The column CLUSTER_WAIT_TIME in V$SQLAREA represents the wait time incurred by individual SQL statements for global cache events and will identify the SQL which may need to be tuned.


Analyzing Response Times Based on Wait Events


Most global cache wait events that show a high total time as reported in the AWR and Statspack reports or in the dynamic performance views are normal and may present themselves as the top database time consumers without actually indicating a problem. This section describes the most important and frequent wait events that you should be aware of when interpreting performance data.
If user response times increases and a high proportion of time waited is for global cache (gc), then the cause should be determined. Most reports include a breakdown of events sorted by percentage of the total time.

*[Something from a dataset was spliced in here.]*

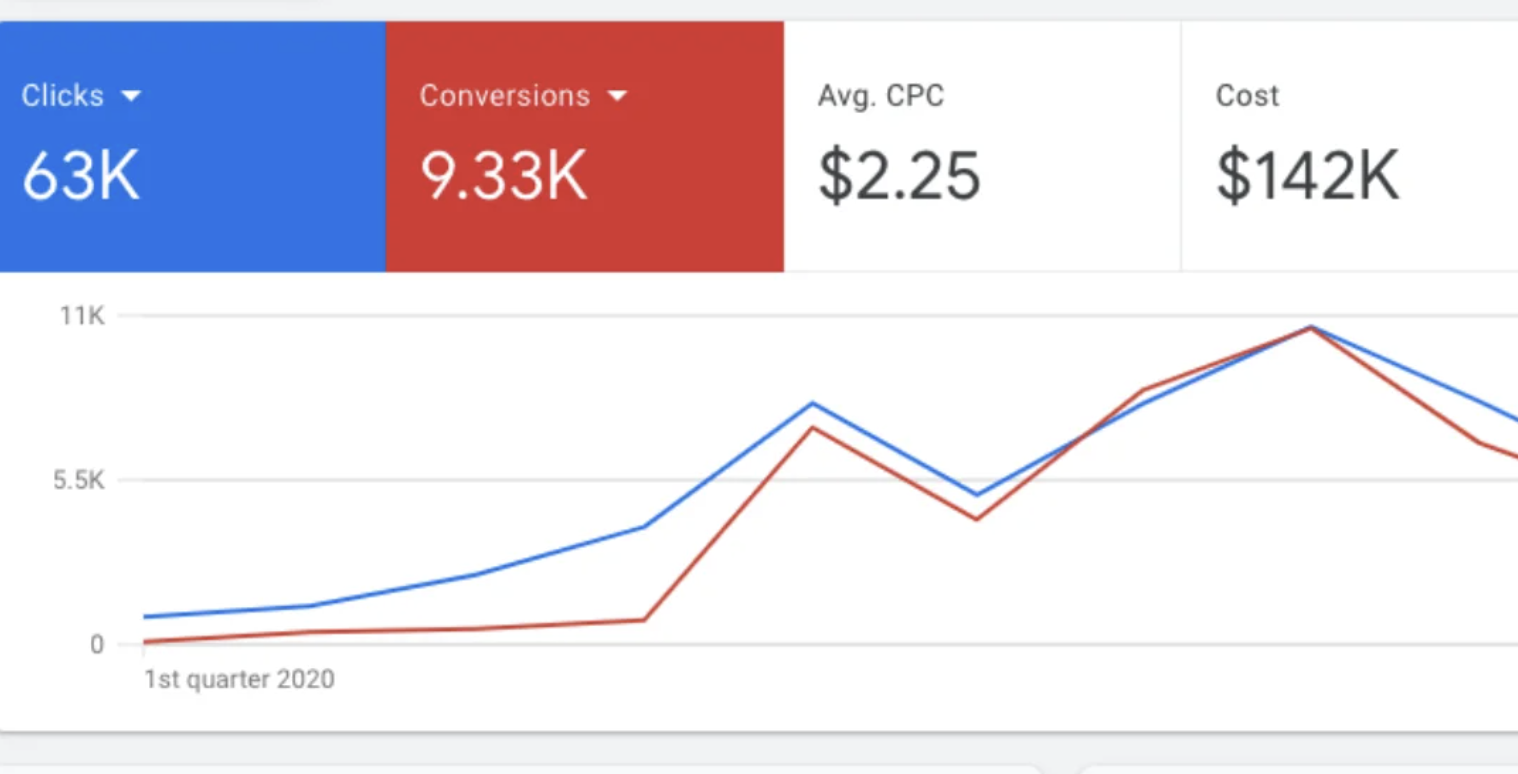The image size is (1518, 774).
Task: Click the blue line's first data point
Action: [146, 616]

It is useful to start with an ADDM report, which would analyze the routinely collected performance statistics with respect to their impact and point to the objects and SQL contributing most to the time waited, and then move on to the more detailed reports produced by AWR and Statspack.

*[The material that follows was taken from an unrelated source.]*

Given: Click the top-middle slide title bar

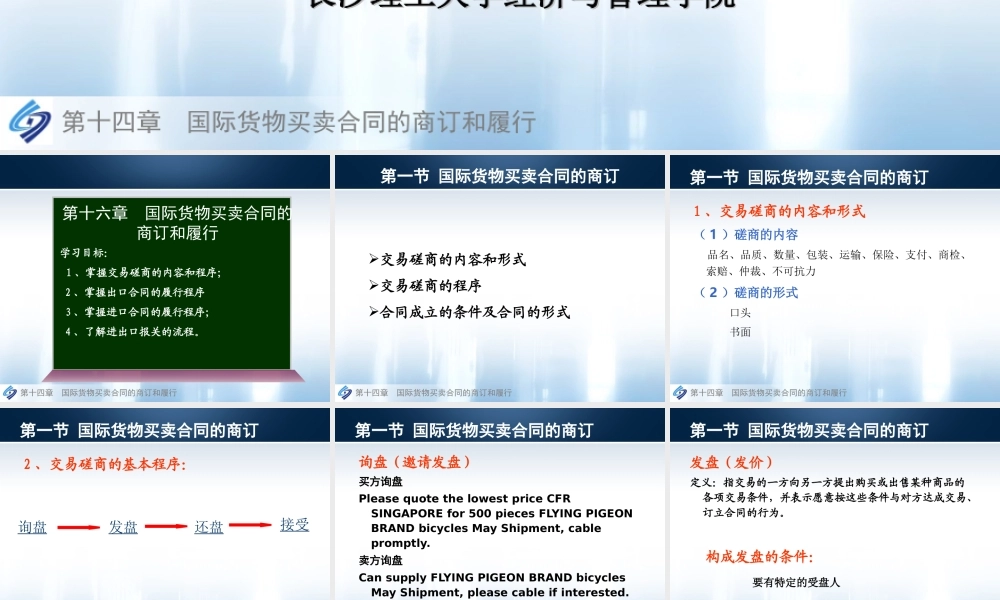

The most important wait events for RAC include various categories, such as:
Block-oriented
gc current block 2-way
gc current block 3-way
gc cr block 2-way
gc cr block 3-way
Message-oriented
gc current grant 2-way
gc cr grant 2-way
Contention-oriented
gc current block busy
gc cr block busy
gc current buffer busy
Load-oriented
gc current block congested
gc cr block congested
The block-oriented wait event statistics indicate that a block was received as either the result of a 2-way or a 3-way message, that is, the block was sent from either the resource master requiring 1 message and 1 transfer, or was forwarded to a third node from which it was sent, requiring 2 messages and 1 block transfer.

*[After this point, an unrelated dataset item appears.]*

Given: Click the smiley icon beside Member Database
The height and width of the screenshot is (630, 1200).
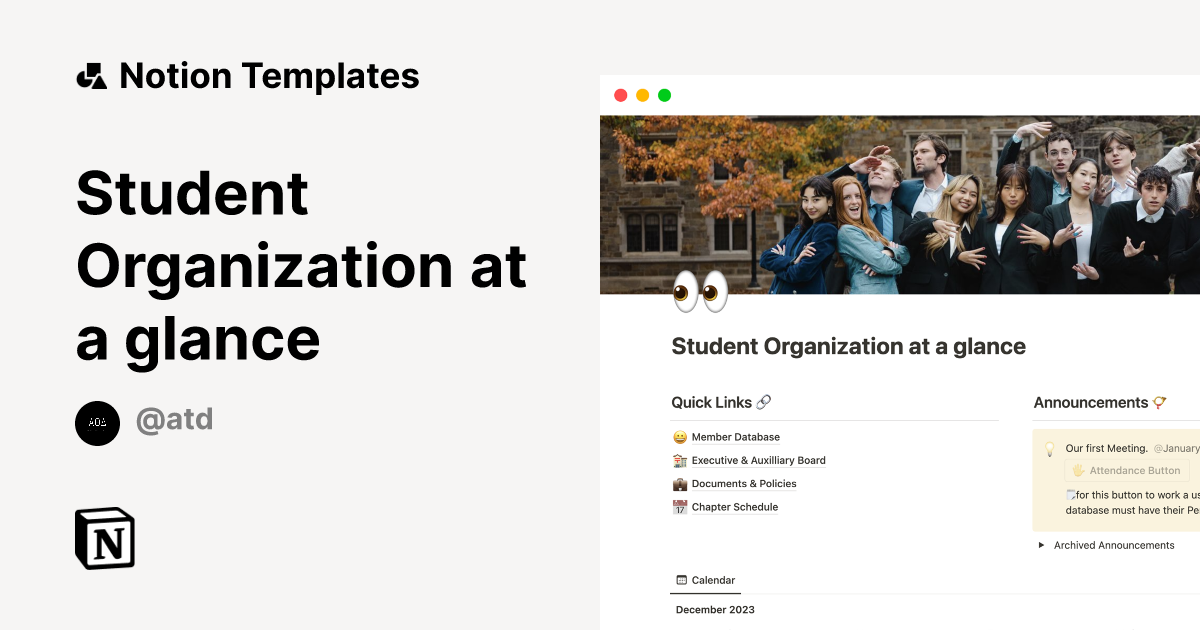Looking at the screenshot, I should point(679,437).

These events are usually the most frequent in the absence of block contention and the length of the wait is determined by the time it takes on the physical network, the time to process the request in the serving instances and the time it takes for the requesting process to wake up after the block arrives.
The average wait time and the total wait time should be considered when being alerted to performance issues where these particular waits have a high impact. Usually, either interconnect or load issues or SQL execution against a large shared working set can be found to be the root cause.
The message-oriented wait event statistics indicate that no block was received because it was not cached in any instance. Instead a global grant was given, allowing the requesting instance to read the block from disk or modify it.


If the time consumed by these events is high, then it may be assumed that the frequently executed SQL causes a lot of disk I/O (in the event of the cr grant) or that the workload inserts a lot of data and needs to find and format new blocks frequently (in the event of the current grant).
The contention-oriented wait event statistics indicate that a block was received which was pinned by a session on another node, was deferred because a change had not yet been flushed to disk or because of high concurrency, and therefore could not be shipped immediately. A buffer may also be busy locally when a session has already initiated a cache fusion operation and is waiting for its completion when another session on the same node is trying to read or modify the same data. High service times for blocks exchanged in the global cache may exacerbate the contention, which can be caused by frequent concurrent read and write accesses to the same data.
The load-oriented wait events indicate that a delay in processing has occurred in the GCS, which is usually caused by high load, CPU saturation and would have to be solved by additional CPUs, load-balancing, offloading processing to different times or a new cluster node.For the events mentioned, the wait time encompasses the entire round trip from the time a session starts to wait after initiating a block request until the block arrives.